TASK DESCRIPTION: Look through the material below and copy every line containing the word "dropdown".

TASK DATA:
▬▬▬▬▬▬

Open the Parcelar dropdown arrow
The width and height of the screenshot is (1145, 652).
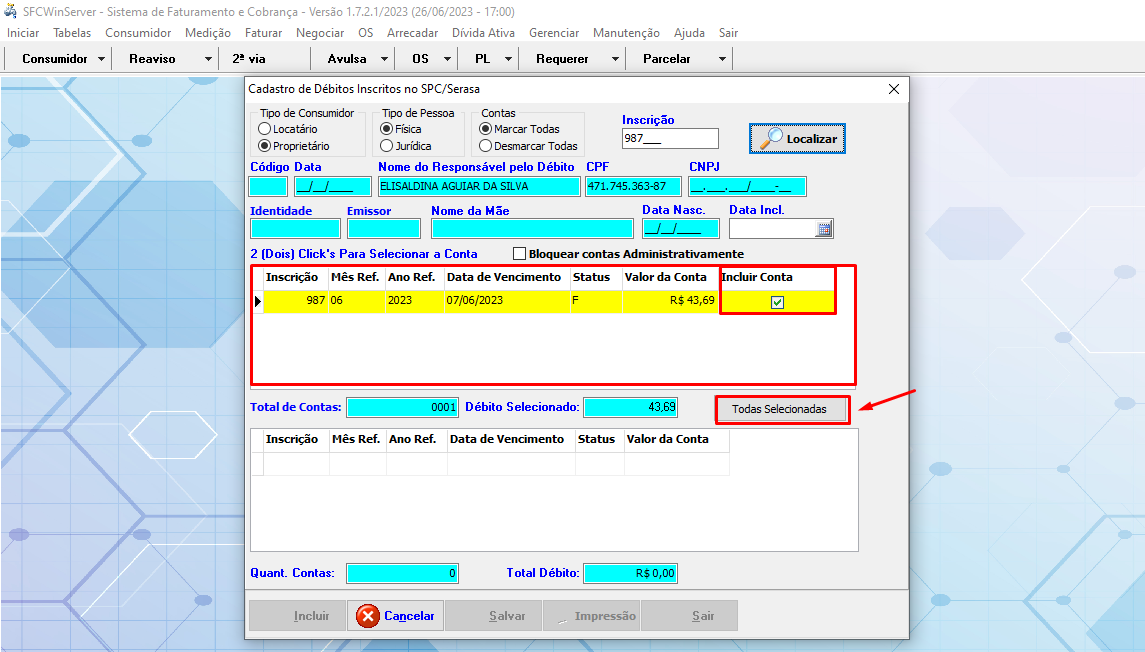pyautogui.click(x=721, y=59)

▬▬▬▬▬▬

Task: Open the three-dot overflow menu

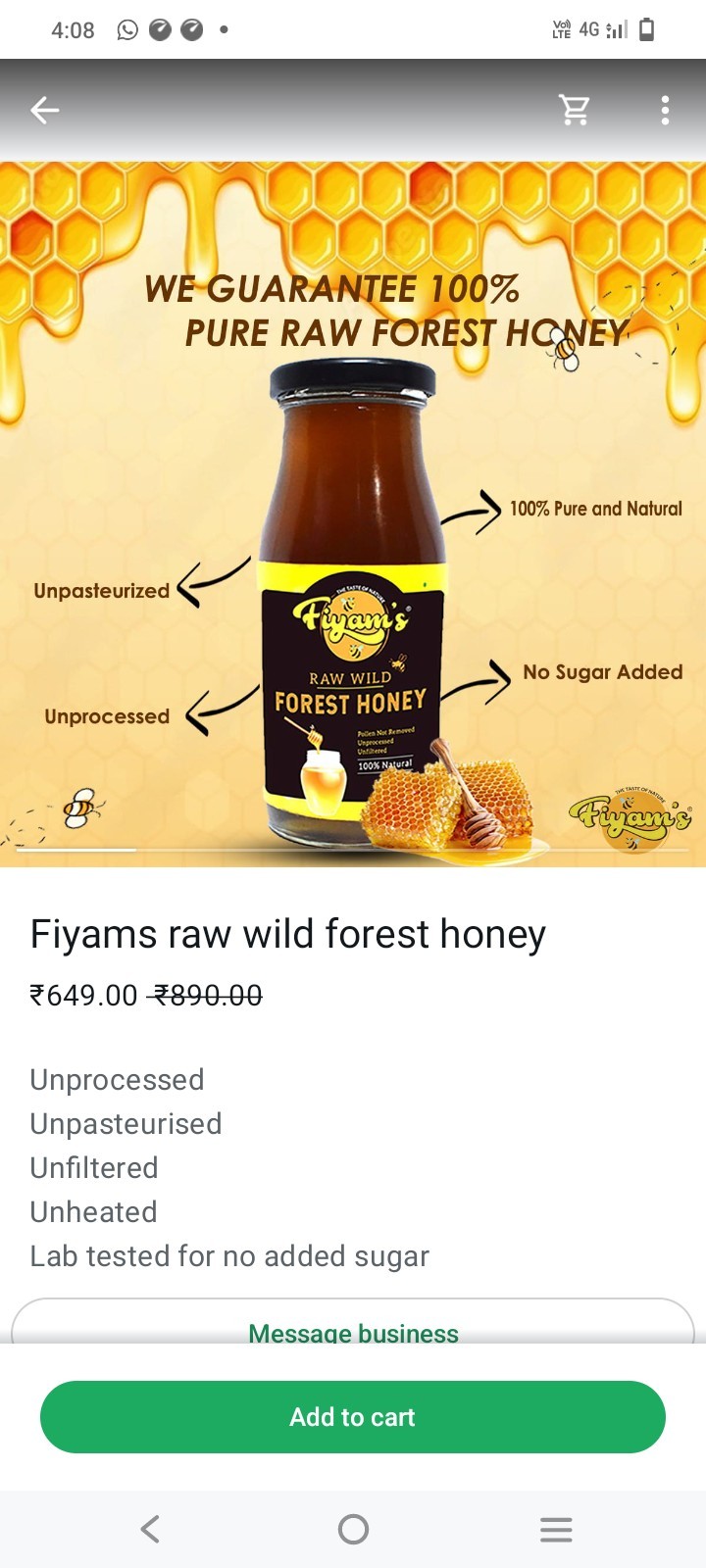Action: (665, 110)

▬▬▬▬▬▬

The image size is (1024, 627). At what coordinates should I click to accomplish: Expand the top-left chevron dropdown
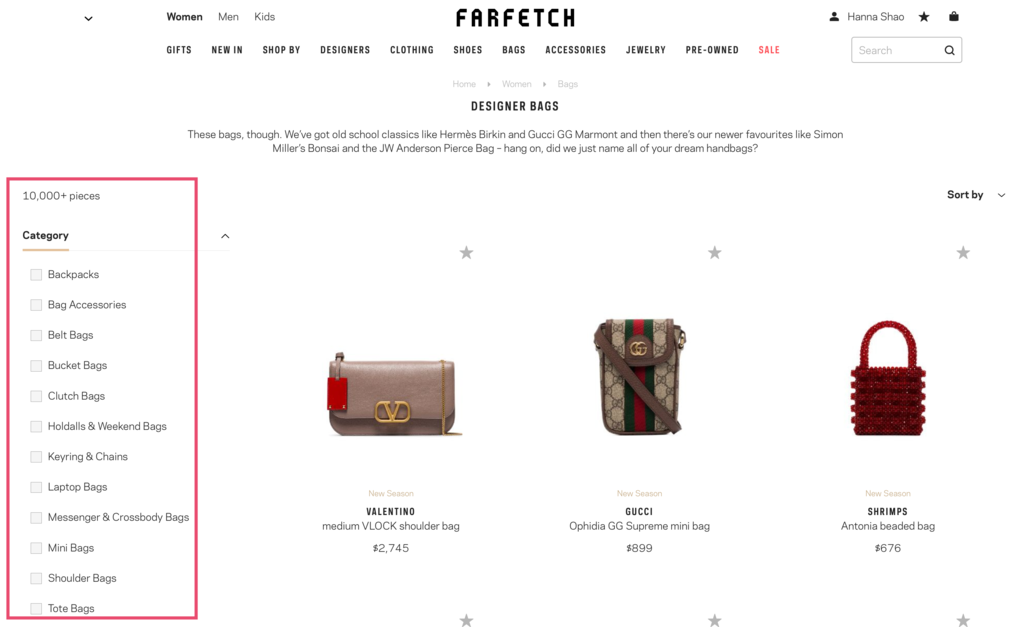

▬▬▬▬▬▬

WRITTEN RESPONSE:
Open the Parcelar dropdown arrow
The image size is (1024, 627). At what coordinates should I click to accomplish: Expand the top-left chevron dropdown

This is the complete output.